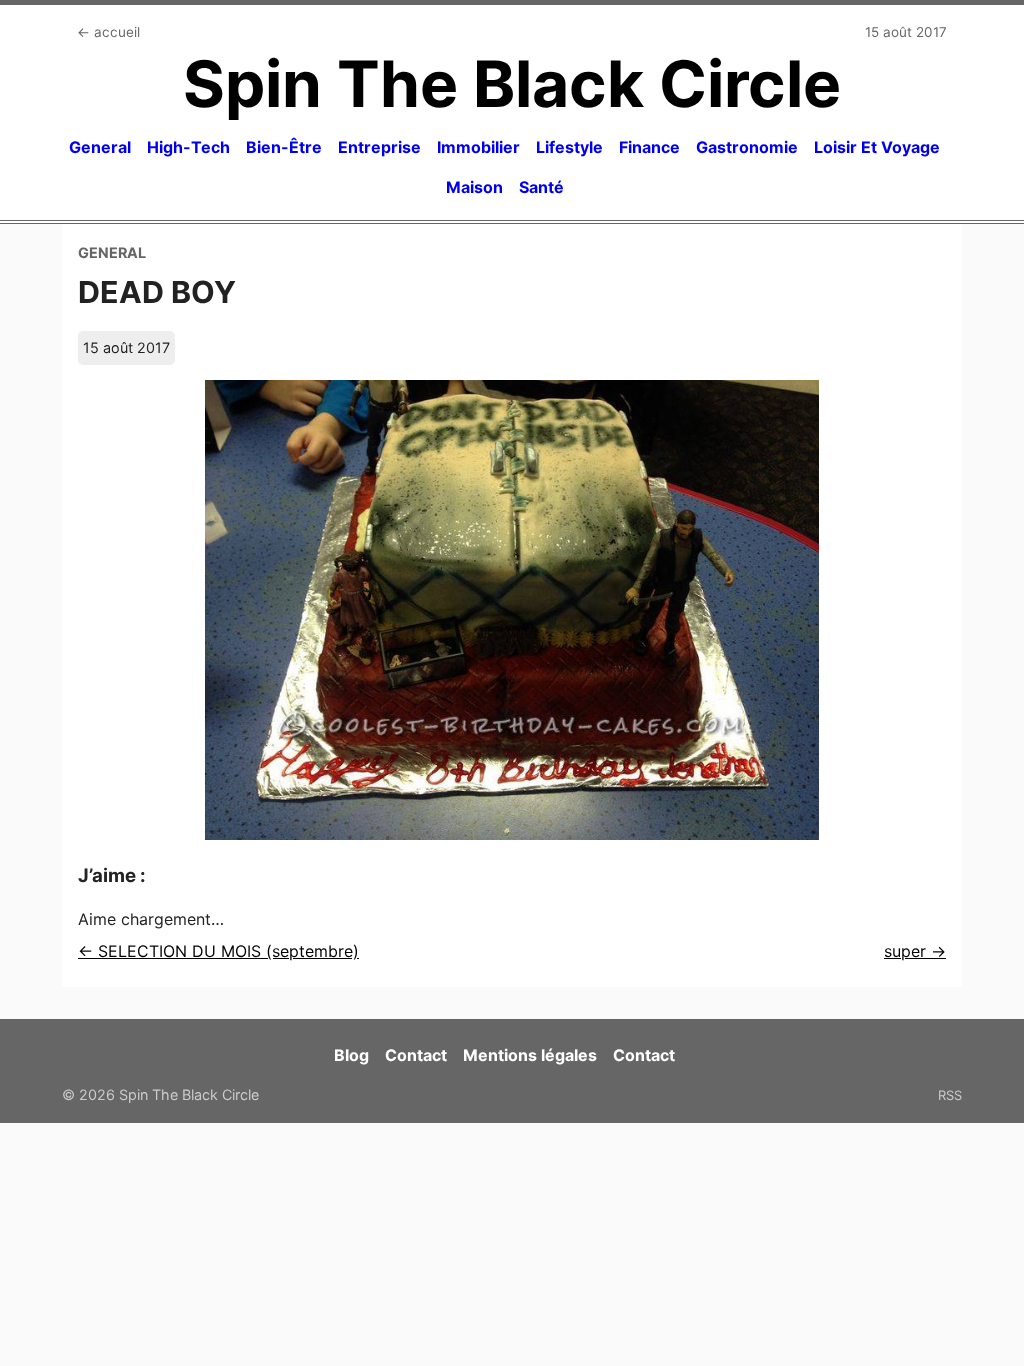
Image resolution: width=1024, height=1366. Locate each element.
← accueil (108, 32)
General (100, 147)
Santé (541, 187)
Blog (351, 1055)
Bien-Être (284, 147)
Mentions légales (530, 1055)
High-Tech (188, 147)
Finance (649, 147)
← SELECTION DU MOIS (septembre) (218, 951)
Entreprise (379, 147)
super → (915, 951)
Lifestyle (569, 147)
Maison (474, 187)
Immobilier (478, 147)
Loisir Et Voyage (877, 147)
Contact (416, 1055)
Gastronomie (747, 147)
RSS (950, 1095)
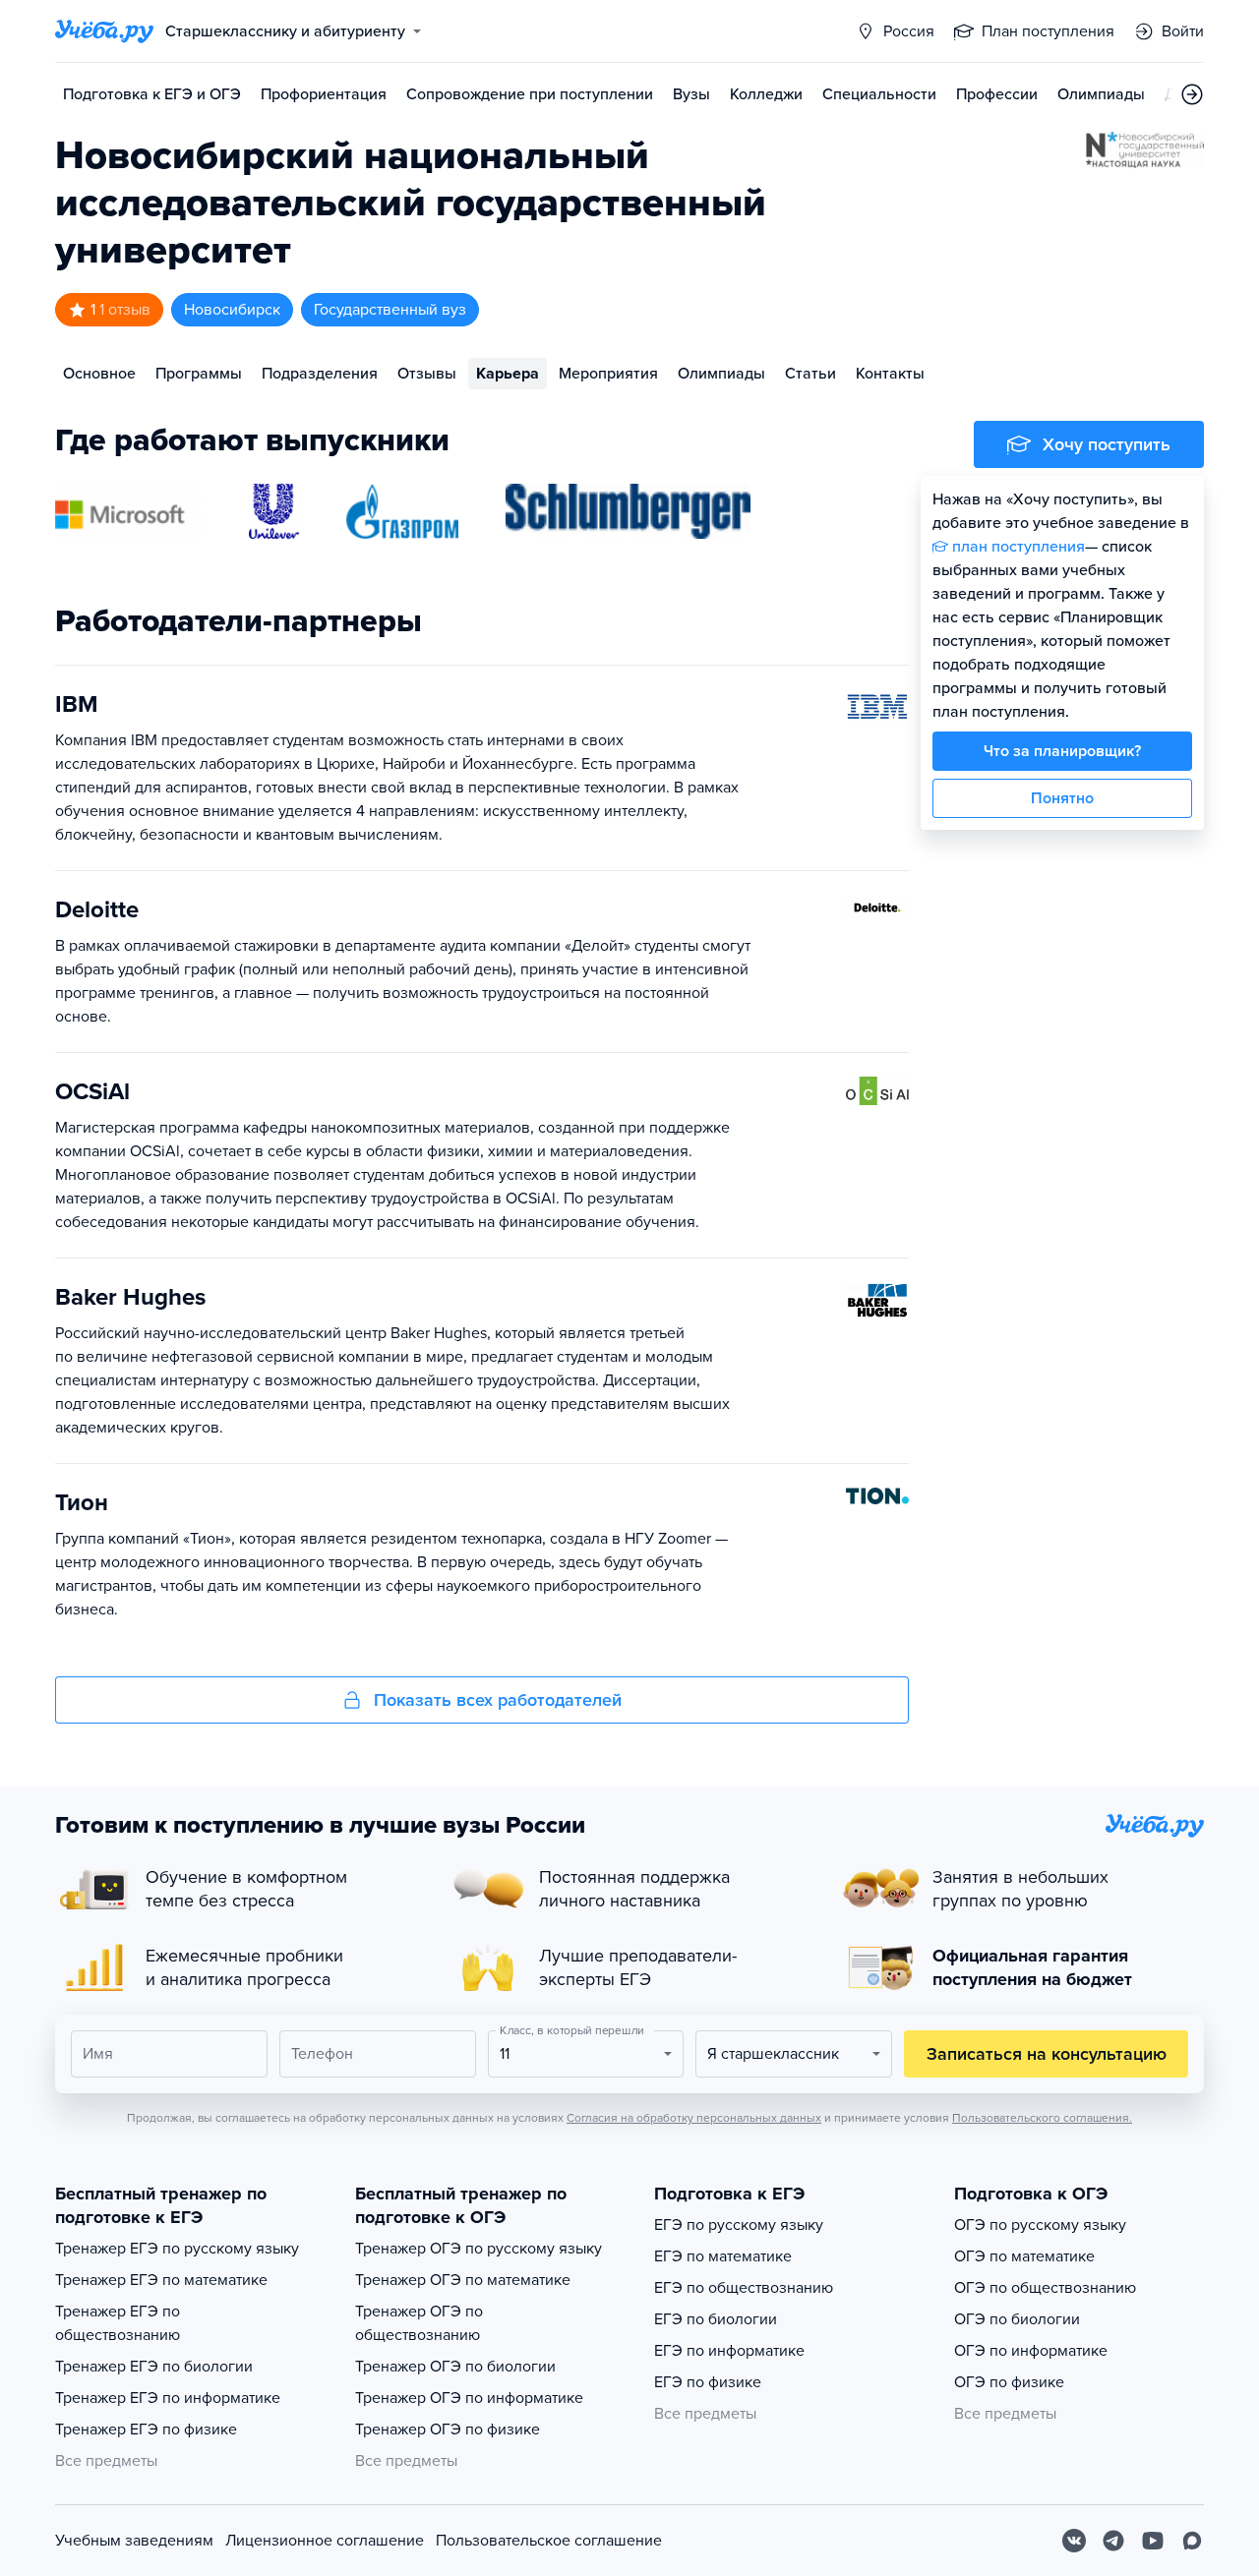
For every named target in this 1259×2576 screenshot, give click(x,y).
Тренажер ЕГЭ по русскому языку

───

Work request
Exactly as written, copy the entries above without their pictures.

Result of this task
Image resolution: width=1024, height=1366. Locate each element.
← accueil (108, 32)
General (100, 147)
Santé (541, 187)
Blog (351, 1055)
Bien-Être (284, 147)
Mentions légales (530, 1055)
High-Tech (188, 147)
Finance (649, 147)
← SELECTION DU MOIS (septembre) (218, 951)
Entreprise (379, 147)
super → (915, 951)
Lifestyle (569, 147)
Maison (474, 187)
Immobilier (478, 147)
Loisir Et Voyage (877, 147)
Contact (416, 1055)
Gastronomie (747, 147)
RSS (950, 1095)
For every named target in this 1259×2576 screenshot, give click(x,y).
Тренажер ЕГЭ по русскому языку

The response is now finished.